Como sacrificios propiciatorios de un buen año para el ganado, ¿cuántas de esas muchachas de ojos azules habían ofrendado a sus primogénitos berreantes en piras a Khali? Por una cosecha abundante, ¿cuántos de esos hombres expresivos habían enjaulado a sus ancianos padres en ataúdes de mimbre para verlos ahogarse poco a poco en una ciénaga? Lloraban mientras asesinaban, pero asesinaban. Por honor, cuando un hombre moría, si su viuda no era reclamada por el jefe del clan, se esperaba de ella que se lanzara a la pira funeraria de su marido. Dorian había visto a una chica de catorce años a la que había fallado el valor. Llevaba menos de un mes casada con un viejo al que no conocía antes de la boda. Su padre le pegó hasta hacerle sangre y la tiró a la pira con sus propias manos, maldiciéndola por avergonzarlo.

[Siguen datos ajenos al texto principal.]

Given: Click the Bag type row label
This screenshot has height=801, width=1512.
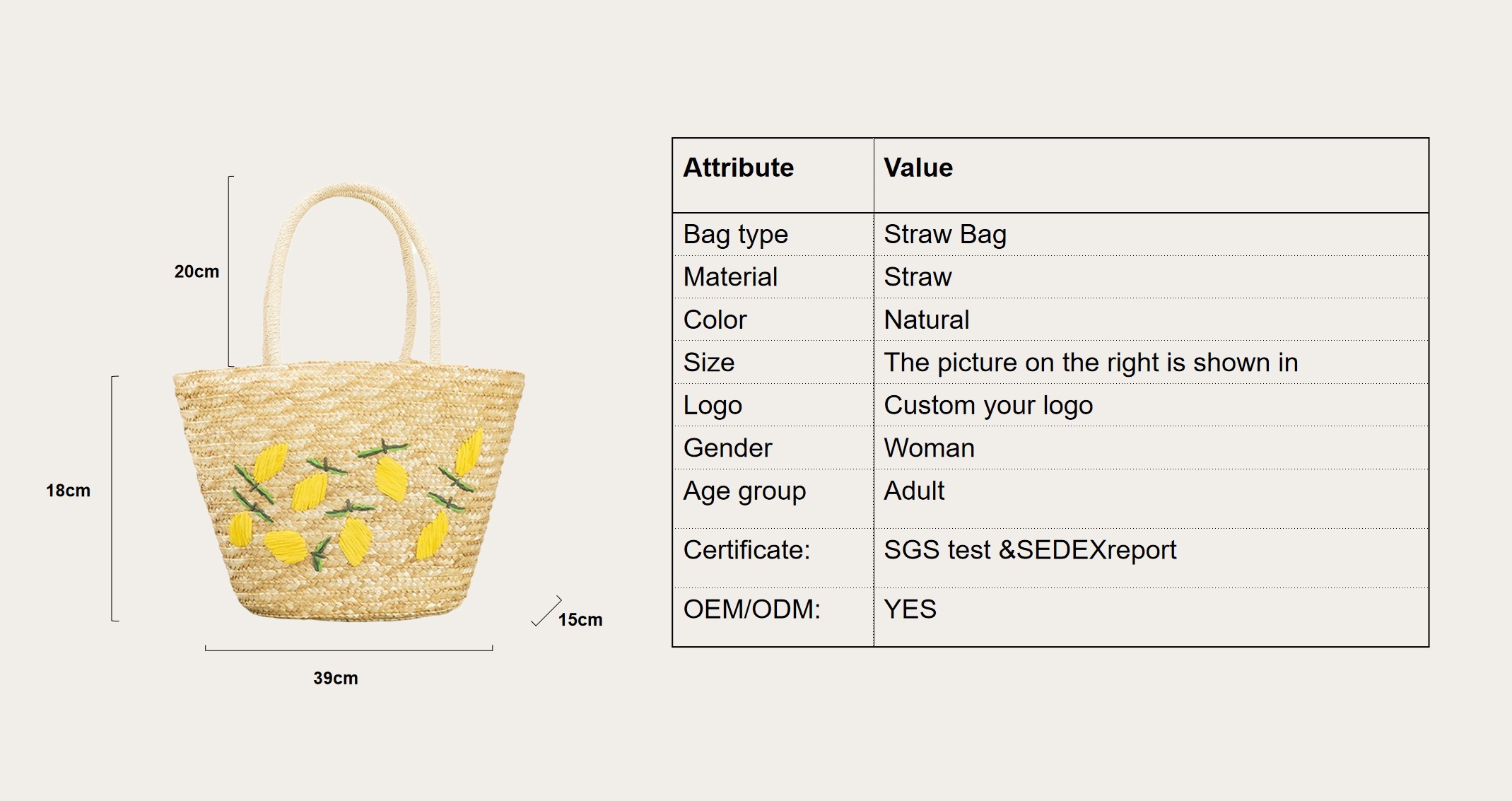Looking at the screenshot, I should 736,234.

—Ojo —dijo Saltamontes—, estás pensando. No lo hagas. Aquí no sirve de nada. Trabaja duro y no tendrás que pensar. ¿Lo pillas? —Mediombre asintió—. Pues vamos a atarte esto y podrás trabajar.

Juntos, amarraron la cesta de mimbre a la espalda de Mediombre. Había unas correas que se pasaban por cada hombro y por las caderas para ayudarle a aguantar el gran peso del cántaro de arcilla lleno de residuos. Saltamontes le prometió que tendría otro recipiente listo para cuando regresara.

Mediombre avanzó trabajosamente por los fríos pasillos de basalto. En los corredores de los esclavos siempre estaba oscuro, pues solo ardían las antorchas suficientes para que no chocaran entre ellos.

—Estoy cansado de tirarme a esclavas sin dientes —dijo una voz procedente del siguiente cruce de pasillos—. Tengo entendido que la nueva está en la torre de los Tygres. Dicen que es preciosa.

—¡Tavi! No puedes llamarla así.

Bertold Ursuul, bisabuelo de Dorian, había enloquecido y le había dado por creer que podría ascender al cielo si construía una torre lo bastante alta y la decoraba en exclusiva con tygres dientes de sable de Haran. Su locura había sido motivo de vergüenza para Garoth Ursuul, quien por tanto había prohibido que la torre recibiese otro nombre que no fuera el de torre de Bertold.

Dorian se detuvo. Había una antorcha en el cruce y no tenía manera de retroceder sin que reparasen en él. Los infantes —pues nadie más hablaba con tanta arrogancia— se estaban acercando. No había escapatoria.

Entonces se acordó. Ahora era Mediombre, un esclavo eunuco. Así pues, se encorvó y rezó por hacerse invisible.

—Hablo como me da la gana —replicó Tavi, que llegó al cruce al mismo tiempo que Mediombre. El esclavo paró, se apartó y bajó la vista. Tavi era el clásico infante: apuesto aunque tuviera la nariz algo aguileña, bien arreglado y bien vestido, con un halo de autoridad y cierto hedor a gran poder, pese a que apenas tendría unos quince años. Mediombre no pudo evitar tomarle la medida al instante: debía de ser el primero de su clase de vástagos. Sería uno de los que Dorian hubiera procurado matar enseguida. Demasiado arrogante, sin embargo. Tavi era de los que necesitaban alardear. Jamás superaría su uurdthan—. Y también puedo follarme a quien me dé la gana —dijo Tavi, que se detuvo. Miró por cada uno de los pasillos como si se hubiera perdido.